TEXTO FORNECIDO
A crítica surge com o nascimento da esfera pública. A burguesia é sua grande inventora. Ela fazia uso da razão nas conversas em cafés para construir uma opinião pública contrária à estrutura social do Antigo Regime.
Hoje, a mesma burguesia procura conter a disseminação da crítica pois sabe que tal instrumento discursivo pode provocar uma instabilidade na estrutura que criou. Aproveitou-se das tecnologias que dominaram a esfera pública, como as redes sociais, nas quais a informação ou a desinformação se propaga de maneira antes inimagináveis.
Os negacionistas penetram nesta esfera. Praticamente não há punição para as fake news que produzem, já que não são prejudiciais ao sistema. Mesmo com a pandemia e com um suposto aumento do rigor para fiscalizar as falsas informações, pouco se faz efetivamente em relação à impunidade.
Neste projeto de poder, os críticos deixam de criticar o capital e seu enrijecimento, de criticar o mito de que o dinheiro público acabou, sendo assim necessário o teto de gastos (coisa que a Teoria Monetária Moderna pode facilmente desmistificar) e passam a criticar o negacionismo. Neste momento deixa de ser crítica, transformando-se (sem querer fazer injustiça a Hegel e Marx) em mera negação da negação.
As ciências exatas ganham força em detrimento das ciências sociais. Cientistas são convocados para combater o negacionismo. Os sociólogos, historiadores etc. acabam seguindo na mesma direção, pois, já não é novidade, que o capitalismo pautado na produção tecnológica já subordina as ciências humanas às exatas não é de hoje. Até a rigidez da produção acadêmica de humanas arbitrariamente quer se comparar as exatas, em termos de prazo etc. Uma lástima…
Os cientistas, os quais muitos não têm conhecimento da dinâmica da dominação do capital, são chamados para combater o negacionismo. Lembra o recente filme da Netflix, “Não olhe para cima”. Os cientistas que foram à imprensa lutar contra o negacionismo não tinham conhecimento de como o capitalismo funciona em sua relação com o Estado. Quando percebem, já é tarde demais.
O astrônomo Martin Rees, presidente da “Royal Society” e diretor do Instituto de Astronomia de Cambridge, representa bem esse aspecto no mundo real. Em uma situação muito parecida com a do filme, ele mostra seu otimismo ingênuo. “Imagine que astrônomos tivessem rastreado um asteroide e calculassem que atingiria a Terra em 2100, não com certeza, mas com (supostos) 10% de probabilidade. Nós relaxaríamos…? Não acho que seria assim. Haveria um consenso se deveríamos começar agora mesmo e fazer o máximo para encontrar maneiras de desviá-lo ou atenuar seus efeitos”.[3] Em seguida, o cientista rasga elogios às iniciativas perante as questões climáticas de Obama, Bill Gates e Elon Musk.
Em suma, muitos cientistas não possuem conhecimento necessário das relações sociais de produção. Os negacionistas também não.
Esse discurso negacionista se aproveita da situação de crise econômica no qual há uma apatia da classe operária que em muitos casos, para assegurar o emprego, desmobiliza-se. Podemos até dizer que o negacionismo é parte do que Naomi Klein chama de “doutrina do choque”.
Enfim, a esquerda precisa oferecer à classe operária instrumentos para a crítica. Mostrar que ser polêmico não é ser crítico. Que ciência sem a crítica da economia política é tão alienante quanto o negacionismo. É com o pensamento crítico que iremos mudar o mundo.
BOLTANSKI, L. e CHIAPELLO, E. O novo espírito do capitalismo. São Paulo: Martins Fontes, 2009, p. 62.
[2] Id., p. 64.
[3] RESS, M. Sobre o futuro. Rio de Janeiro: Alta Cult, 2021, p. 42-43.
*Este artigo não reflete, necessariamente, a opinião da Fórum.

DADOS
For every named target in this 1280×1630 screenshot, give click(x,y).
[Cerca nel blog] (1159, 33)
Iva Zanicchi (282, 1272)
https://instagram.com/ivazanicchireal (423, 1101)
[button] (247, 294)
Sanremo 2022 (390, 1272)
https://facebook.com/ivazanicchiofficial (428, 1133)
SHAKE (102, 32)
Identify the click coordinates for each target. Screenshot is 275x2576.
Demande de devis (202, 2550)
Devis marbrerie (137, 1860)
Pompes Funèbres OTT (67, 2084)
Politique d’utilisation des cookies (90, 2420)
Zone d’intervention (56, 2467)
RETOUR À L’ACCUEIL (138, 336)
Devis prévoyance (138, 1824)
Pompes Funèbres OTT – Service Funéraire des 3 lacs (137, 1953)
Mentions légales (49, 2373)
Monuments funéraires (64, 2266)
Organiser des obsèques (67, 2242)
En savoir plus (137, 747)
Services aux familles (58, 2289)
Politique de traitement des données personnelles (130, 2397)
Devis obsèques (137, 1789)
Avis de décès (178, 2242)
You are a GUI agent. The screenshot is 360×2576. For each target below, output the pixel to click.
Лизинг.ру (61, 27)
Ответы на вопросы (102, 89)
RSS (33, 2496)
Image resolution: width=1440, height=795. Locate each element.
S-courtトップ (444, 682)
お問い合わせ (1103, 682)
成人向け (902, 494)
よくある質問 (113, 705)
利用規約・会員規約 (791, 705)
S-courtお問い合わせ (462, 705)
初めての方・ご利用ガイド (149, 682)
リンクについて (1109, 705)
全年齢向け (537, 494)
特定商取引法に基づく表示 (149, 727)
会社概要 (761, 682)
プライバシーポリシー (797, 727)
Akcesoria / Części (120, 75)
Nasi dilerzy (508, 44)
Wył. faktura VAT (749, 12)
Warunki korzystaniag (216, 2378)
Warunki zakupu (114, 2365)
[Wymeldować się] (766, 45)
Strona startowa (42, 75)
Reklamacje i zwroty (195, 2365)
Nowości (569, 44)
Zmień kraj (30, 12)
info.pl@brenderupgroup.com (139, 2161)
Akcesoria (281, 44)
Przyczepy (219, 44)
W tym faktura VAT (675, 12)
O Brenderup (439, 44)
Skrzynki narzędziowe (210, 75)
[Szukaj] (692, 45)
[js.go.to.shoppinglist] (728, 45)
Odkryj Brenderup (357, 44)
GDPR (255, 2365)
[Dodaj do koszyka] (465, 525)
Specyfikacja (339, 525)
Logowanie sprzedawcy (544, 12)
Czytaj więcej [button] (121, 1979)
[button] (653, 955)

TAREFA
Com base no texto fornecido, responda:
(a) Em que lugar a burguesia fazia uso da razão para construir uma opinião pública contrária ao Antigo Regime?
(b) Quais cargos são atribuídos ao astrônomo Martin Rees?
(c) De que conceito de Naomi Klein o negacionismo pode ser considerado parte?

RESPOSTA
(a) Nas conversas em cafés.
(b) Presidente da "Royal Society" e diretor do Instituto de Astronomia de Cambridge.
(c) Da "doutrina do choque".